The goto remains in the gcc -O version.
> ... and turns out, I'm right. I was so surprised with the codegen you present
> that I pulled out compiler explorer and ran some experiments.
> I tested GCC and Clang for x86, MIPS, and PPC, all of which I am extremely
> familiar with, and all of them optimise the way I predicted. None of them showed
> a pattern like you presented here.
gcc -O produced:
```
foo:
mov EAX,0
test EDI,EDI
jne L1B
sub RSP,8
call bar at PC32
mov EAX,1
add RSP,8
L1B: rep
ret
baz:
mov EAX,0
test EDI,EDI
jne L38
sub RSP,8
call bar at PC32
mov EAX,1
add RSP,8
L38: rep
ret
```
> If I had to guess; I would actually imagine that GCC and Clang will very
> deliberately NOT make a transformation like the one you show, for the precise
> reason that such a transformation changes the nature of static branch prediction
> which someone might have written code to rely on. It would be dangerous for the
> optimiser to transform the code in the way you show, and so it doesn't.

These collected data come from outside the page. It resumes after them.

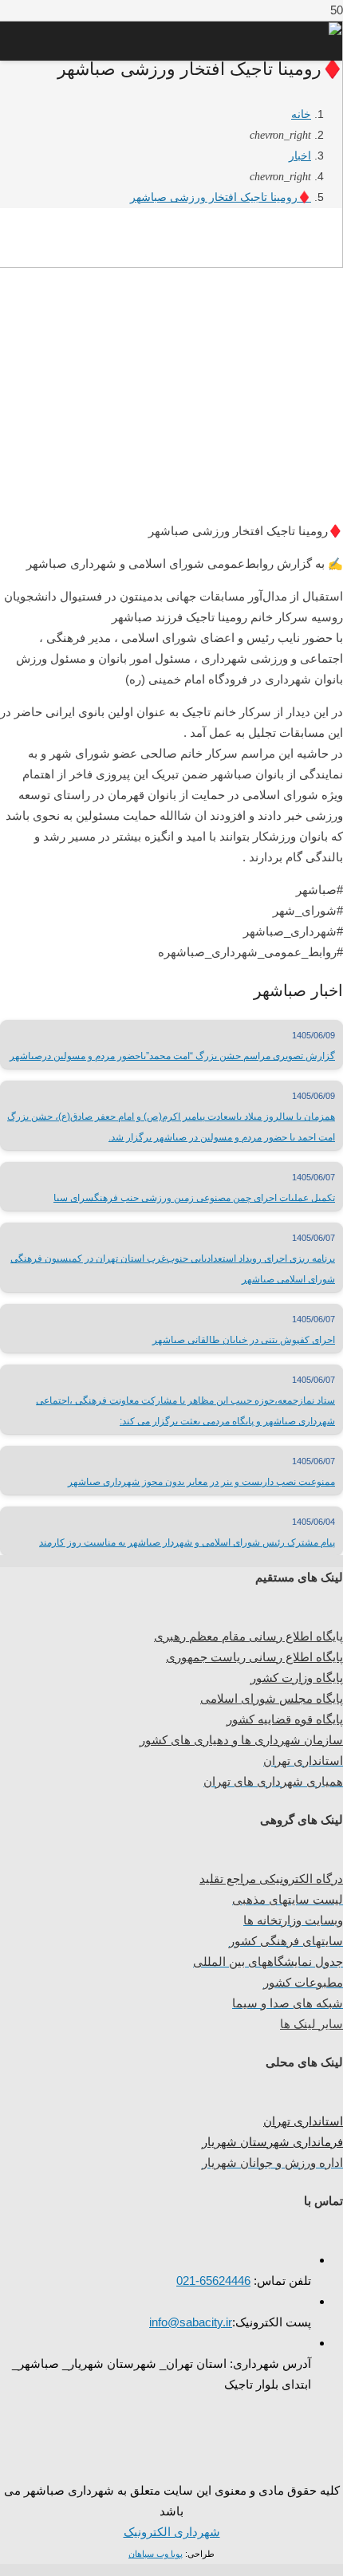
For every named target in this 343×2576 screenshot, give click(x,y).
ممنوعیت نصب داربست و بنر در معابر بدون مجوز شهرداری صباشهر (201, 1481)
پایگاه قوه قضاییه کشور (285, 1719)
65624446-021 (213, 2280)
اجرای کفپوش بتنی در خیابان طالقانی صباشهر (243, 1339)
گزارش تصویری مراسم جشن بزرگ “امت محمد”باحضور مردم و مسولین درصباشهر (172, 1056)
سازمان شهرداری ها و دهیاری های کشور (241, 1740)
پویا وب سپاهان (155, 2553)
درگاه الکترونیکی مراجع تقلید (271, 1878)
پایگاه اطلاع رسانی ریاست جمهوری (254, 1657)
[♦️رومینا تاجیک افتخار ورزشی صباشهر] (171, 494)
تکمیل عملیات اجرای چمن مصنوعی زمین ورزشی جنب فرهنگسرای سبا (194, 1197)
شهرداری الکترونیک (172, 2532)
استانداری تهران (303, 2121)
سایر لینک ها (311, 2023)
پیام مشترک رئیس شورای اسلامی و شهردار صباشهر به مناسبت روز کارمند (187, 1542)
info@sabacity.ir (190, 2322)
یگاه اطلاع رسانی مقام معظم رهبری (245, 1636)
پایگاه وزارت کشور (296, 1677)
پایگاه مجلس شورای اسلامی (271, 1698)
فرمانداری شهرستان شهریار (272, 2142)
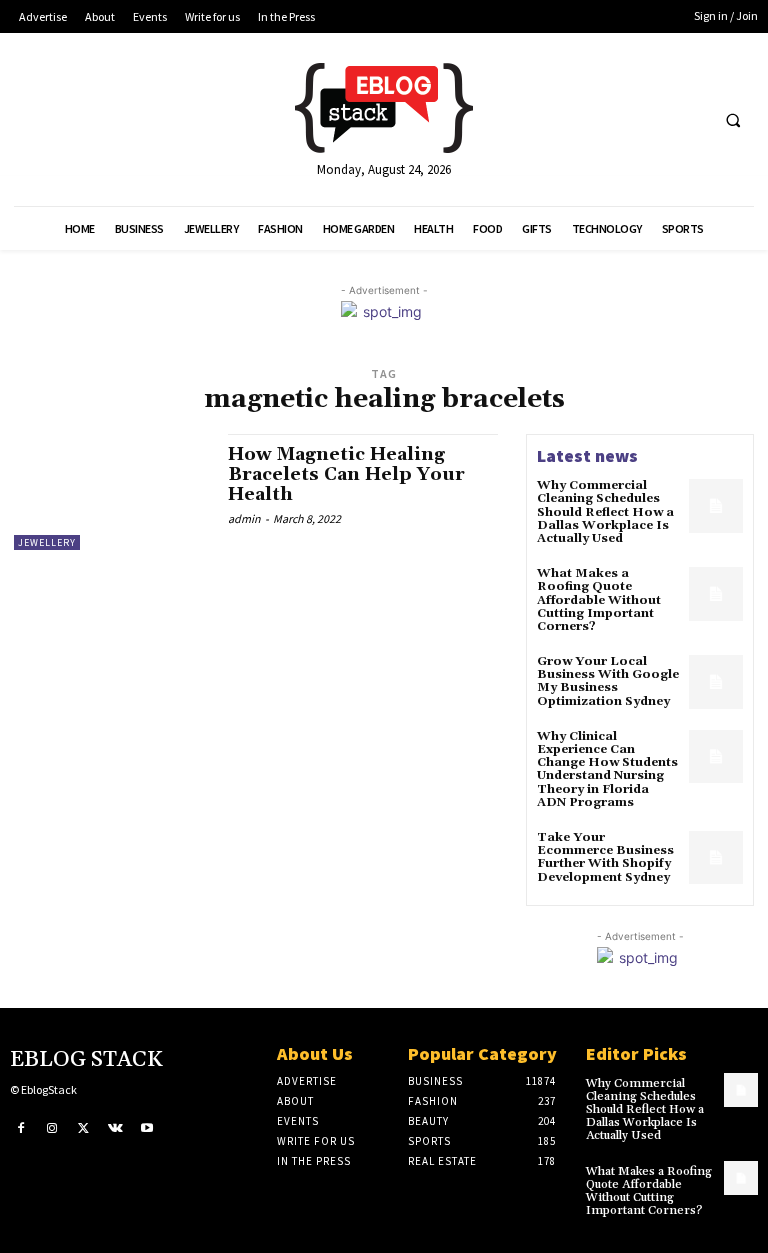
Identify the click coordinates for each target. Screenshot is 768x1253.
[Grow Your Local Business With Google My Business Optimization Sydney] (716, 682)
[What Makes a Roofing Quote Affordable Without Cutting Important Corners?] (716, 594)
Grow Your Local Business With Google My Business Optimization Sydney (608, 681)
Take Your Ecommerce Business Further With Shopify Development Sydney (605, 857)
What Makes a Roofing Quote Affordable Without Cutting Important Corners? (599, 600)
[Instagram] (53, 1129)
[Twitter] (84, 1129)
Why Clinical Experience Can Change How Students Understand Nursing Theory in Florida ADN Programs (607, 769)
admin (244, 518)
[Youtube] (147, 1129)
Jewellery (47, 542)
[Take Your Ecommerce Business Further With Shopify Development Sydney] (716, 858)
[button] (733, 120)
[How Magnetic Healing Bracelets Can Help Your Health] (111, 492)
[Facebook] (21, 1129)
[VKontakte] (116, 1129)
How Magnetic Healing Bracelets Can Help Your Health (346, 474)
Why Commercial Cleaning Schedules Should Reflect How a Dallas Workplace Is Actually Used (605, 512)
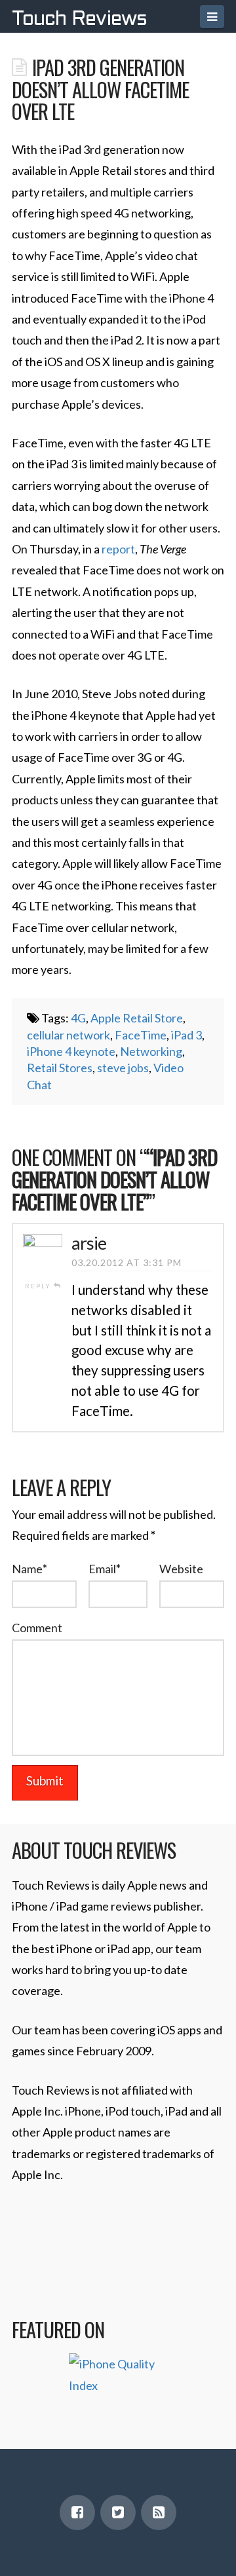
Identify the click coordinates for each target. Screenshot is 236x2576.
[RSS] (158, 2512)
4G (78, 1018)
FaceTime (141, 1035)
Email (104, 1568)
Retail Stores (59, 1067)
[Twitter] (118, 2512)
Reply (39, 1286)
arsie (88, 1243)
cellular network (68, 1035)
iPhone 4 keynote (71, 1051)
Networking (151, 1051)
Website (181, 1568)
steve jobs (123, 1067)
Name (29, 1568)
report (118, 549)
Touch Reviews (79, 19)
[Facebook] (77, 2512)
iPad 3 (186, 1035)
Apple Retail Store (136, 1018)
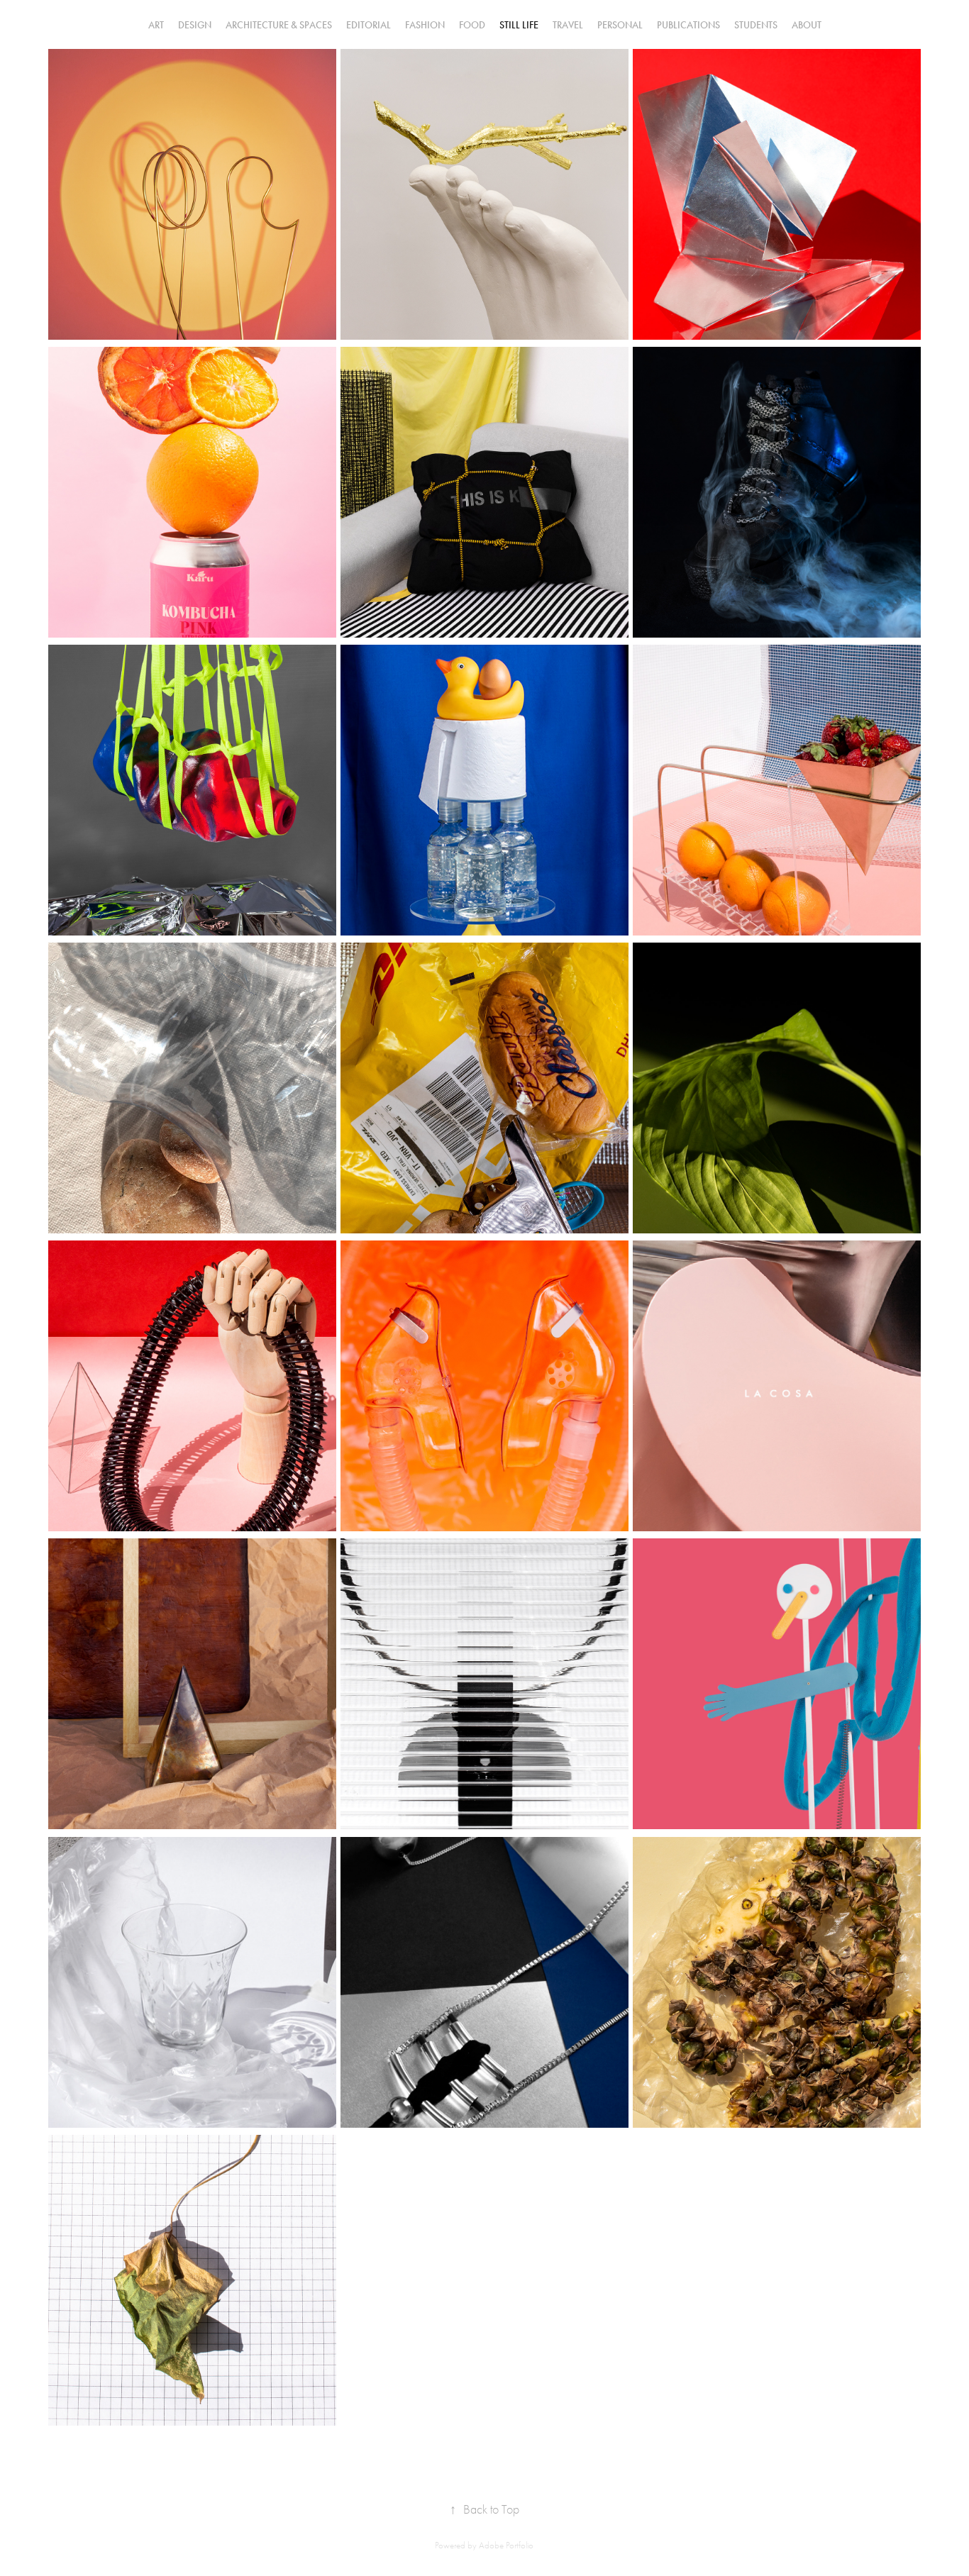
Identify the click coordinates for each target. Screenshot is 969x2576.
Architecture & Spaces (279, 25)
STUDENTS (755, 25)
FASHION (425, 25)
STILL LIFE (518, 25)
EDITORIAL (368, 25)
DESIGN (194, 25)
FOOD (472, 25)
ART (156, 25)
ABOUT (806, 25)
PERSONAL (620, 25)
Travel (568, 25)
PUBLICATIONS (688, 25)
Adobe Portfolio (506, 2545)
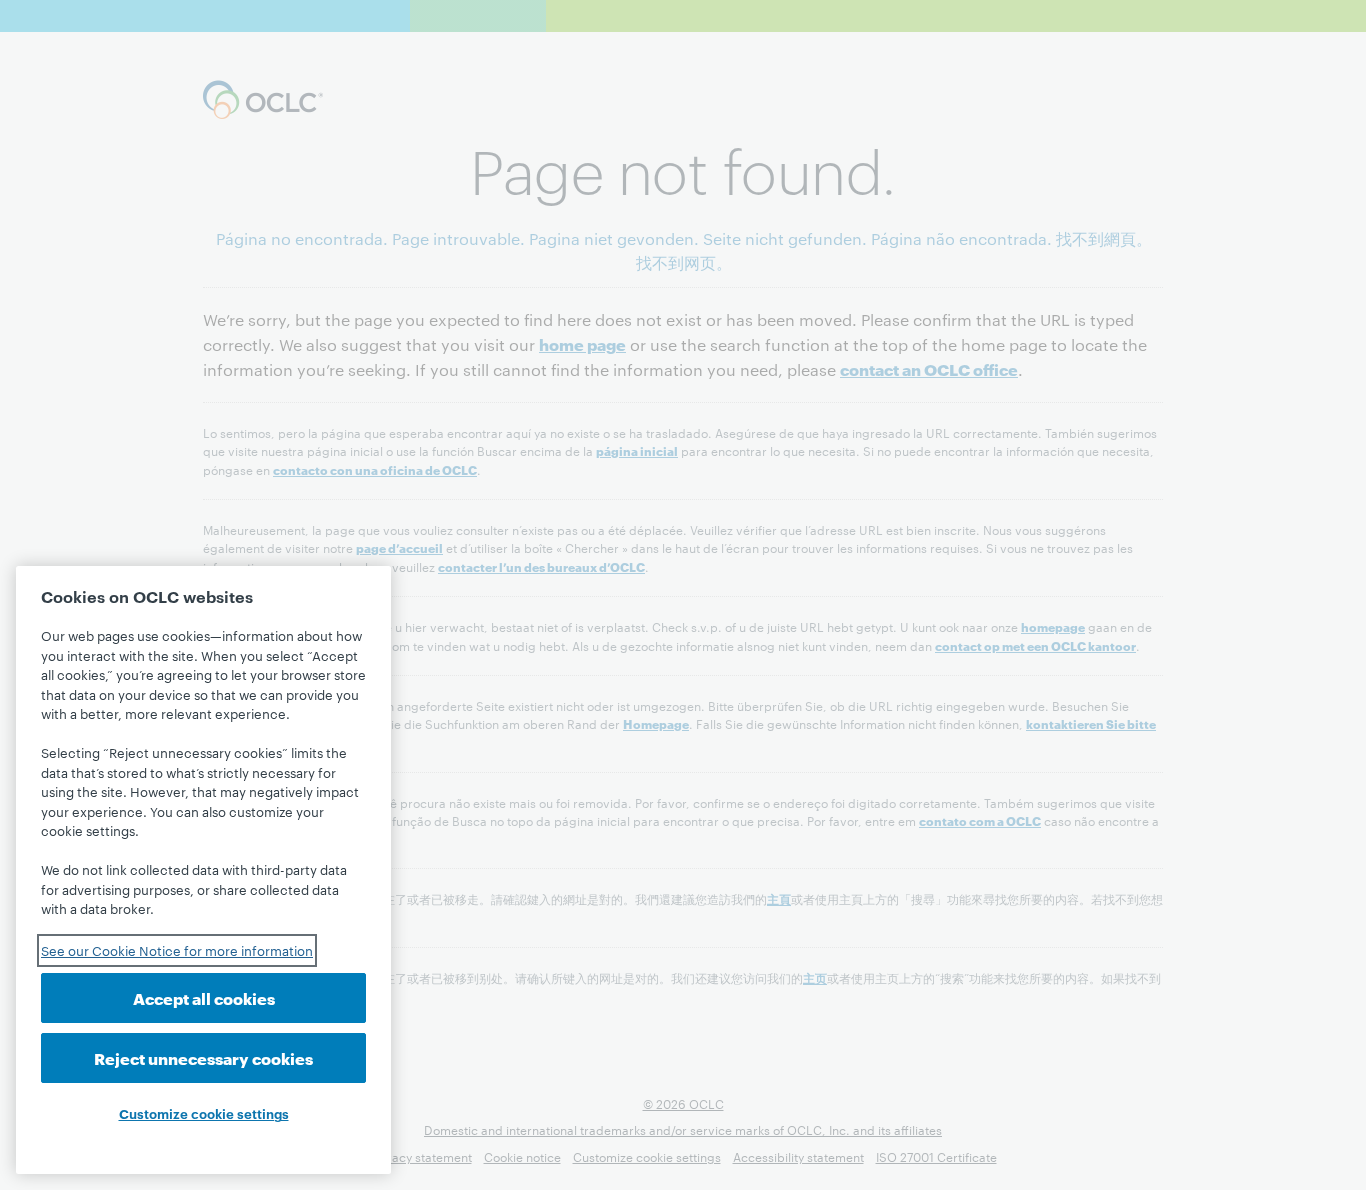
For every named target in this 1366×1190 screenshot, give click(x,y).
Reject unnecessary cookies (203, 1057)
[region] (203, 870)
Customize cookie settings (204, 1113)
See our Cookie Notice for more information (177, 950)
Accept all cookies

The transformation is (intermediate code):
```
if (i) goto L2; else goto L4;
L2:
goto L3;
L4:
bar();
return 1;
L3:
return 0;
```
becomes:
```
if (!i) goto L3; else goto L4;
L4:
bar();
return 1;
L3:
return 0;
```
I.e. the goto->goto was replaced with a single goto.
It's not dangerous or weird at all, nor does it interfere with branch prediction.